DEM PARTİLİ KOCA; “KRİTİK BİR DÖNÜŞÜM HEDEFLENİYOR”
Mecliste görüşülen ÖMK yasasıyla ilgili söz alan DEM Parti Mersin Milletvekili Perihan Koca, “Ben bu maddede özel olarak bu kanun teklifinin siyasal muhtevasına ve niteliğine dair söz kurmak istiyorum. Zira, Millî Eğitim Bakanlığı, bu kanun teklifiyle iktidarın çıkarları doğrultusunda Maarif Modeli müfredatının Millî Eğitim Akademisi’yle tamamlayıcısı olacak olan son derece kritik bir ideolojik dönüşümü hedefliyor. Çünkü iktidara geldiği ilk günden beri eğitim sistemi üzerinden toplum mühendisliğine soyunmuş bir siyasi iktidar var ne yazık ki bizim karşımızda. Bu açıdan AKP, eğitimi ideolojik olarak aslında, 2 boyutlu araçsallaştırıyor; hem milliyetçilik, muhafazakârlık, dincilik ekseninde hem de neoliberal politikalar ekseninde eğitimi kendi ihtiyaçlarına, kendi çıkarlarına göre yeniden ve yeniden müdahalelerle şekillendirdiğini görüyoruz. Adı bile AKP'nin seçim kampanyası sloganından devşirilmiş olan yeni bir müfredatla karşı karşıyayız: Türkiye Yüzyılı Maarif Modeli. Bu yeni müfredatla ve devamında gelen bu kanun teklifiyle birlikte, aslında faşist rejimin inşasında kapıkulu öğretmen modelini hayata geçirmeye çalışıyorlar; aynı şekilde, her türlü bilimsel, eleştirel yetisini yitirmiş itaatkâr bir nesil modelini hayata geçirmeye çalışıyorlar; insan haklarını ve çocuğun üstün yararını değil, saray rejiminin makbul gördüğü vatandaşı muazzam bir toplum mühendisliğiyle yine, hayata geçirmek istiyorlar” ifadelerini kullandı.

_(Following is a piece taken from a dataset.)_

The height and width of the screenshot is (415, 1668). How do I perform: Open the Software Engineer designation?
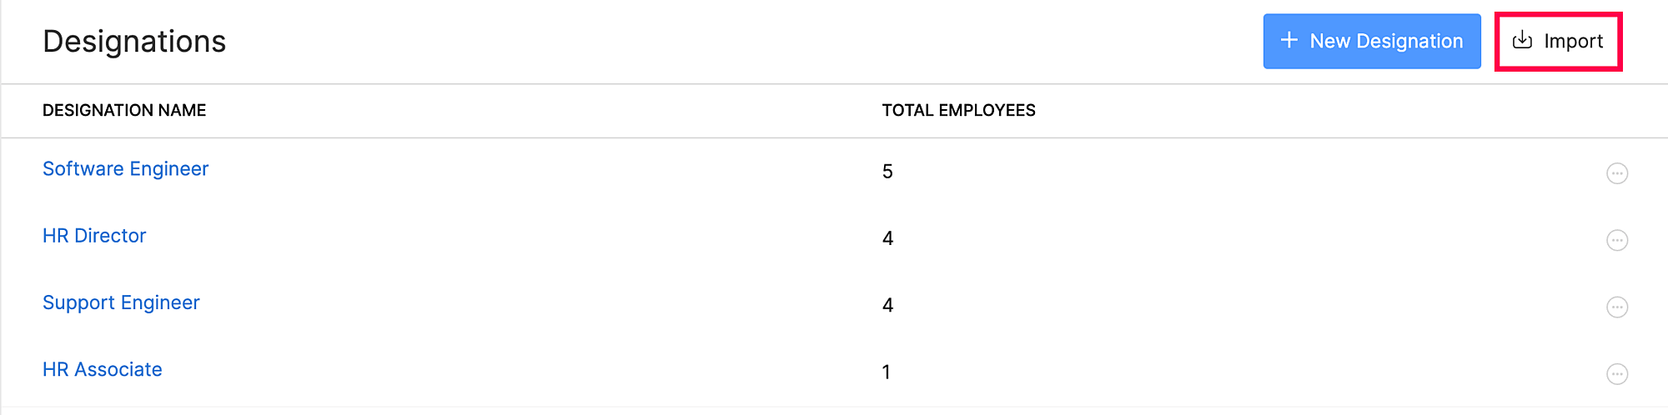pos(125,169)
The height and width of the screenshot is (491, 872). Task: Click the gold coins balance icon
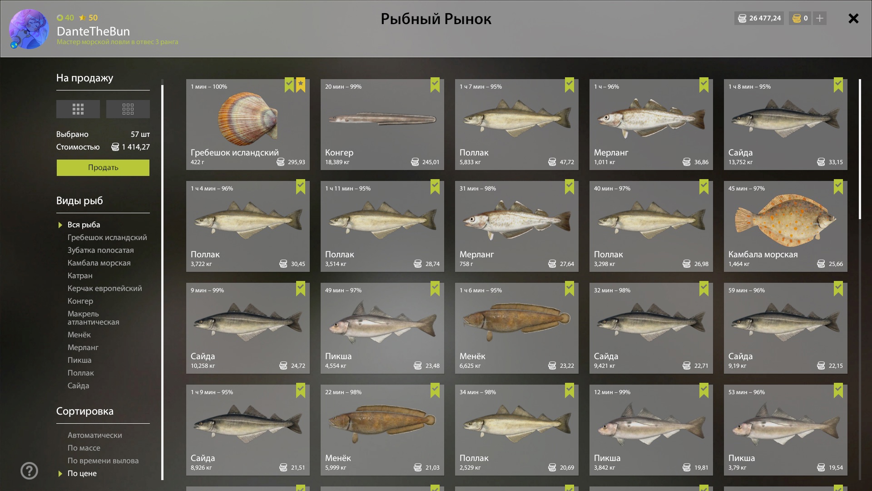click(x=797, y=18)
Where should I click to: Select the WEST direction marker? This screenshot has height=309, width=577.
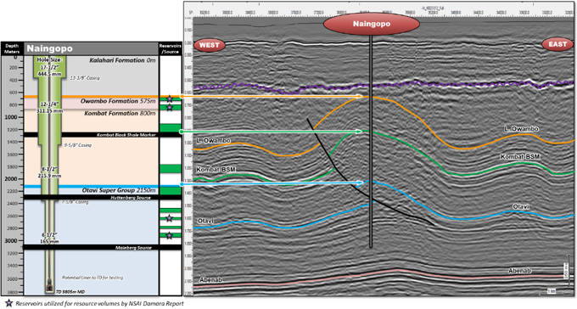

“AKP'NİN YÜRÜYÜŞÜNÜN ASLINDA ZİRVESİ MAHİYETİNDE”
Dolayısıyla, pedagojik değil, ideolojik bir kanun teklifiyle ve hatta daha da ötesinde, bir parti programı niteliği taşıyan bir eğitim müfredatıyla ve bu eğitim müfredatını donatacağını iddia eden Koca, “Uygulayacak olan bir kanun teklifiyle karşı karşıyayız. Değerli hazırun, ne yazık ki yirmi iki yıldır eğitimi oyun hamuru gibi evirmiş çevirmiş ve eğitim sistemini yazboz tahtasına dönüştürmüş bir siyasi iktidar pratiğiyle karşı karşıyayız. Dile kolay, 2002 yılından bu yana -birçok hatip de ifade etti- 9 farklı isim Millî Eğitim Bakanlığının başına getirilmiş ve bu süre içerisinde -gerçekten dile kolay- 17 kez müfredat değiştirilmiş, 17 kez müfredatla ve aslında toplumla, çocukların geleceğiyle oynanmış. Dışarıdan bakıldığında, aslında gelen her Bakanın kafasına göre müfredat değişikliği yaptığı bir tablo varmış gibi görünüyor ama değişen aslında isimlerin keyfîlikleriyle ya da sadece istikrarsızlıkla, sadece çelişkilerle açıklanamayacak bir tabloyla karşı karşıyayız. Bu açıdan, yapılmak istenen şey faşist rejimin inşasında bir toplumsal mühendisliğin ta kendisidir. Bu toplumsal mühendisliği aslında hepimiz yirmi iki yıl içerisinde yaşayarak gördük değerli hazırun. Toplumsal mühendisliğin dozu yıldan yıla arttı. Dinci, milliyetçi, ırkçı, cinsiyetçi, piyasacı ideolojinin dozajı yine yıldan yıla arttı ve gelinen aşamada yeni müfredat bu ideolojik hedefin, bu yürüyüşün, AKP'nin yürüyüşünün aslında zirvesi mahiyetinde” dedi.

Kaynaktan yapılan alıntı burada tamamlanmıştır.